[Data listing]
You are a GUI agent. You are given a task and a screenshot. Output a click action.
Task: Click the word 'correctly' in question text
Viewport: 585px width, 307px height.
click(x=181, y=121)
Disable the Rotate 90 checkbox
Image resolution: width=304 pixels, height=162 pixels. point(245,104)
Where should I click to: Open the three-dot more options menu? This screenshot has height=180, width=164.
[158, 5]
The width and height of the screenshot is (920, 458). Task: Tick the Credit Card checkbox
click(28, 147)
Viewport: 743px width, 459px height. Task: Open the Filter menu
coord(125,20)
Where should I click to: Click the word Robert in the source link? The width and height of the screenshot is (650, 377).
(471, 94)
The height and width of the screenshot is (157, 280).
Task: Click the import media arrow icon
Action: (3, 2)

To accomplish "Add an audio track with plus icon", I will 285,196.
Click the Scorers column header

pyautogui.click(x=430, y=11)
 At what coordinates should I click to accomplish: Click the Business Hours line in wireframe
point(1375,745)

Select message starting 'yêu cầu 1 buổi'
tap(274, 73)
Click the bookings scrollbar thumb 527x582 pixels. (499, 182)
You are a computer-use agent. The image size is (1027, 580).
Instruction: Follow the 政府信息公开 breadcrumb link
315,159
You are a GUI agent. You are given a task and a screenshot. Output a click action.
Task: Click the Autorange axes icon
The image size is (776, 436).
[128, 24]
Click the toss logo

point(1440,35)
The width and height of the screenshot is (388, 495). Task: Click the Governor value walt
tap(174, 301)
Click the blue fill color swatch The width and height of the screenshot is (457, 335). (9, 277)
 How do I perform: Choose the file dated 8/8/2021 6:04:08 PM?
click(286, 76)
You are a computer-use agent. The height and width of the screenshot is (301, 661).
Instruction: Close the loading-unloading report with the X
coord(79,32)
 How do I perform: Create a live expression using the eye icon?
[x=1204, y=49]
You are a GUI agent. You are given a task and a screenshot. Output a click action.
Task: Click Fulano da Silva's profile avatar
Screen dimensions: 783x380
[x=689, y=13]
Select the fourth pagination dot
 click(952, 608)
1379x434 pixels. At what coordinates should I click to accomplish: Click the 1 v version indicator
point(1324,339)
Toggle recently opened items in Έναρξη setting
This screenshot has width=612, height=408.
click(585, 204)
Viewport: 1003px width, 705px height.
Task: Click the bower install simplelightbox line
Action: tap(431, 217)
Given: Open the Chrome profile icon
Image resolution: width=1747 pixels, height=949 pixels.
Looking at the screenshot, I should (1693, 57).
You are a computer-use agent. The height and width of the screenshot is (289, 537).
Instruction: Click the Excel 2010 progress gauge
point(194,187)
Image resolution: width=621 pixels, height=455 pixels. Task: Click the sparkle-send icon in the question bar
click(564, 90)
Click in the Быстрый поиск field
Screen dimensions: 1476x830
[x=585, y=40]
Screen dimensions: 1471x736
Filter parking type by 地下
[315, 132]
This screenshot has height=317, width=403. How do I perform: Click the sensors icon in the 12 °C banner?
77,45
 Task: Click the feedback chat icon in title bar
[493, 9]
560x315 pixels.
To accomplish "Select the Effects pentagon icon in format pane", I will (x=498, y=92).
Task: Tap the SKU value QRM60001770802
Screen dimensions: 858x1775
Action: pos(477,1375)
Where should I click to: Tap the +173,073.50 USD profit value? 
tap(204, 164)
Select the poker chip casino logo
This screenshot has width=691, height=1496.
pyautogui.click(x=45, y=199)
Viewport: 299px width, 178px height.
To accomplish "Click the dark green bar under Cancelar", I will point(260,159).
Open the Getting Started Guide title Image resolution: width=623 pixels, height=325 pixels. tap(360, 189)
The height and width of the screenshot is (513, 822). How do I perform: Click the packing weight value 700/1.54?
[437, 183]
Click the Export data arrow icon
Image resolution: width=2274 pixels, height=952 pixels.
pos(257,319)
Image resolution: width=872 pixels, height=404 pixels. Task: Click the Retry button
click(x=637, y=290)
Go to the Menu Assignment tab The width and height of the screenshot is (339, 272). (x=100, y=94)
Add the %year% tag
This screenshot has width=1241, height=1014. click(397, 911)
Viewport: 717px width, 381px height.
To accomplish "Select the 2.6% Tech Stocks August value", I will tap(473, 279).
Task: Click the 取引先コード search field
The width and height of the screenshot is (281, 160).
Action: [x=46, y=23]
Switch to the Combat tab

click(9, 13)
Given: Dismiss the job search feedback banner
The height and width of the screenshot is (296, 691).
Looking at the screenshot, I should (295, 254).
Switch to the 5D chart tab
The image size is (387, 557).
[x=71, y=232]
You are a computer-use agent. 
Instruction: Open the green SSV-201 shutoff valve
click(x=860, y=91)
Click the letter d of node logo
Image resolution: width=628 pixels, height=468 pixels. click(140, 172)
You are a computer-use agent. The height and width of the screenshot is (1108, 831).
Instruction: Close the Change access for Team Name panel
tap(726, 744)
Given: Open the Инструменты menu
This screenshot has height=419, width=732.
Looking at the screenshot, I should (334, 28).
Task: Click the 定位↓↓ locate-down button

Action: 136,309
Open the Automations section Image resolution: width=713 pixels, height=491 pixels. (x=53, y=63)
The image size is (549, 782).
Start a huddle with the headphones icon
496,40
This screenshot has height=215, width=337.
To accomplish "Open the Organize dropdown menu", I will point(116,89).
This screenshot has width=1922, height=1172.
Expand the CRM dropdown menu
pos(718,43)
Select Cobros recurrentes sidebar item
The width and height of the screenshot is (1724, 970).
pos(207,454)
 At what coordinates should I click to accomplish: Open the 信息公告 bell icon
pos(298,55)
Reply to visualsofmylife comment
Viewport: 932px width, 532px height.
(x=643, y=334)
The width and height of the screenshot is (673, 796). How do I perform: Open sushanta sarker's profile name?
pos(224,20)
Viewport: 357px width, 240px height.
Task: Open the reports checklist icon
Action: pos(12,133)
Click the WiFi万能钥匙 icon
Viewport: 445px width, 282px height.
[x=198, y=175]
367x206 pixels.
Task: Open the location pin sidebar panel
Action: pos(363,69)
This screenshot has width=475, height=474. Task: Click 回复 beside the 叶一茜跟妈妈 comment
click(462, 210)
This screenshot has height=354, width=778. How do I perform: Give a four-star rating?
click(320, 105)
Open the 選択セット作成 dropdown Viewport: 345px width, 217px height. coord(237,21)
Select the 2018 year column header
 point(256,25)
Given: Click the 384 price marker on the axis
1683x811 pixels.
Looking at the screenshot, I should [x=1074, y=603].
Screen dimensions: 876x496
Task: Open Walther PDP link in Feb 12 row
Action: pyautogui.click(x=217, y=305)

_TASK DESCRIPTION_.
Rewrite the part of the data listing above that opens with the line containing "How do I perform: Choose" and closes with the one containing "coord(79,32)", requests included. Raise every coordinate in the answers by 71.

_FINISHED TASK_.
 How do I perform: Choose the file dated 8/8/2021 6:04:08 PM?
click(357, 147)
You are a computer-use agent. The height and width of the screenshot is (301, 661).
Instruction: Close the loading-unloading report with the X
coord(150,103)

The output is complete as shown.